There aren’t many books like Heimbüchler’s, which is fully illustrated, hardback and very expensive.

But making lists of “All Known Copies” is one of the things which experts can and should do.

Heimbüchler  was for many years the German BPP expert for Romania and so got to see many Bulls Heads sent to him for expertising. Most of these were already known copies. A few were previously unrecorded. But to make his Inventory I guess he also had to go through hundreds of old auction catalogues and stamp magazines. Making a serious Inventory is the work of many years.
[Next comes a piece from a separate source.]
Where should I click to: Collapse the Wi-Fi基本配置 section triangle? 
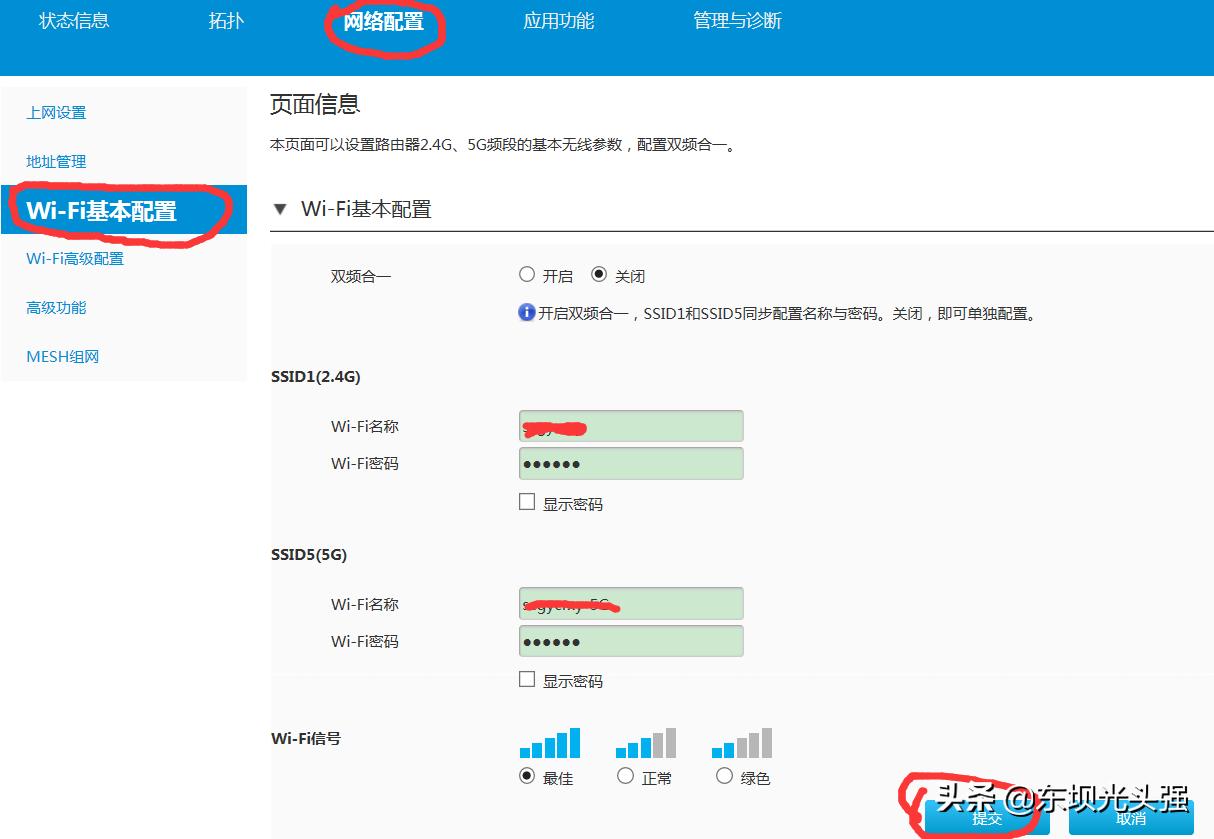point(281,209)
It can be done by Experts working alone but it can also be done by “Study Groups” – but those are perhaps less common than they used to be. It could be done through dedicated Internet sites, with anyone able to contribute but with editorial control to prevent  forgers getting their work listed as genuine.

There are actually very few stamps ( I  leave out postal history for now) for which we know how many exist. There is probably a number above which it is no longer interesting or practicable to Inventory a stamp.
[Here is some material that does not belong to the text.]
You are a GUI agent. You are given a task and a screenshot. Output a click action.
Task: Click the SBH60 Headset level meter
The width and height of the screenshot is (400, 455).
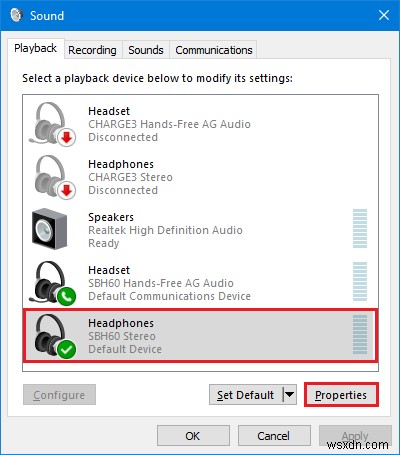tap(360, 282)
For example, I assume that thousands (many thousands?)  of copies exist of Russia # 1 and it is not really sensible to try to build an Inventory – too many copies are in collections whose owners would never know an Inventory existed. Likewise, it would be hard to inventory Russia # 3 and #4 because so many of these will be unrecognised as such by their owners ( I once bought a stockbook of miscellaneous Russian stamps which contained five or six of them, completely unrecognised by the seller – and by me, until I got the book home! I have no idea by what route they got there).
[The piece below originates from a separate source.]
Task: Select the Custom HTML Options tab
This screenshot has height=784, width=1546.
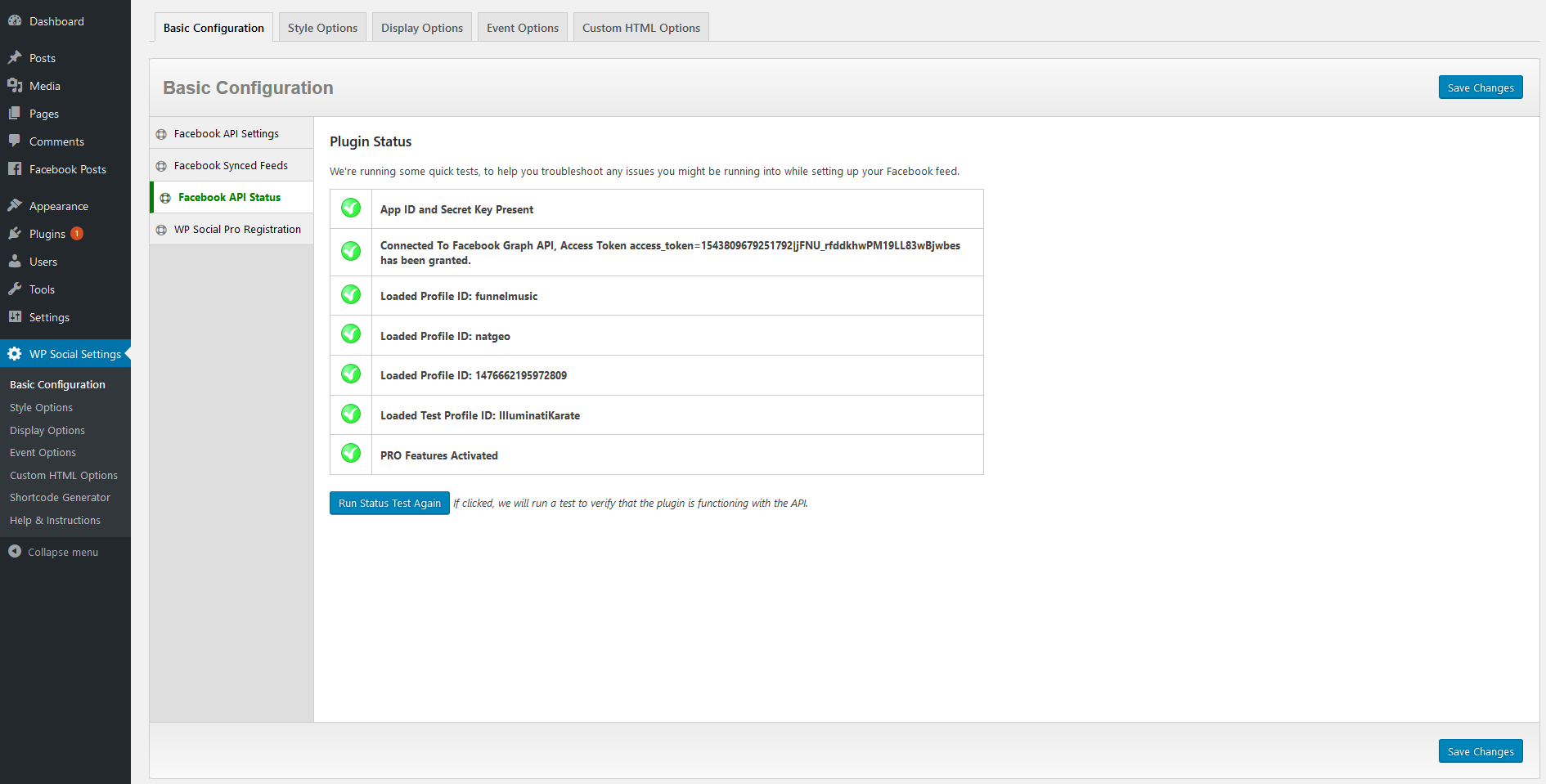Action: [x=640, y=28]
In contrast, you could probably get somewhere making an Inventory of Russia # 1 in multiples – pairs, strips of three, blocks do not exist in thousands. It would be easy to create a dedicated website and put up the pictures. Forgeries are fairly difficult to make, though you would need scans of both front and back.

I am surprised that there is not a website housing Inventories of rare Zemstvo stamps. When the Fabergé collection was sold in 1999, an opportunity existed then to make Inventories but the chance was missed – at the time of the sale, no one knew how popular and expensive Zemstvos would soon become! The auction catalogue is very useful but is now, of course, out of print.

My real frustration is in the fact that I often handle stamps which I think are as rare as a Moldavia Bull’s Heads but for which absolutely no public inventory exists or even much intelligent guessing. 

For example, among Russian Civil War period stamps 1918 – 1923 there are many that are rare or rare in used condition or rare on cover – but we never really know how rare.

I will give one example. Soviet Armenia in 1922 – 1923 engaged in absolutely zero philatelic speculation; indeed, it imprisoned at least one philatelic speculator (Melik-Pachaev). The various varieties of overprint were produced with no ulterior motivation.

Some are very rare. Take the overprints on First Yessayan (Michel 142 – 166). Some are in red, and these are generally scarcer than the normal black overprints. But though it is relatively easy to find the 1, 2 and 4 overprints in red, mint or used, the same is not true of the 10 or 15 overprints. In twenty years I have handled maybe half a dozen and there is really no way I can go out and buy them – they are unlikely to turn up as single lots in auction, unlike Russia # 1. My guess is that worldwide less than one hundred copies of each could be found today. In contrast, of the 1, 2 and 4 in red I guess that the worldwide supply comfortably exceeds one thousand of each. But these really are guesses. 

But the chances of making a reliable Inventory are very low. And the same is true for many other stamps or stamps on cover. This is why you so often read in auction catalogues phrases like “only a few are believed to exist”. Such phrases come from Experts, collectors and dealers like myself who can only say “Well, in the last twenty years I have seen only … “ And that is as good as it gets.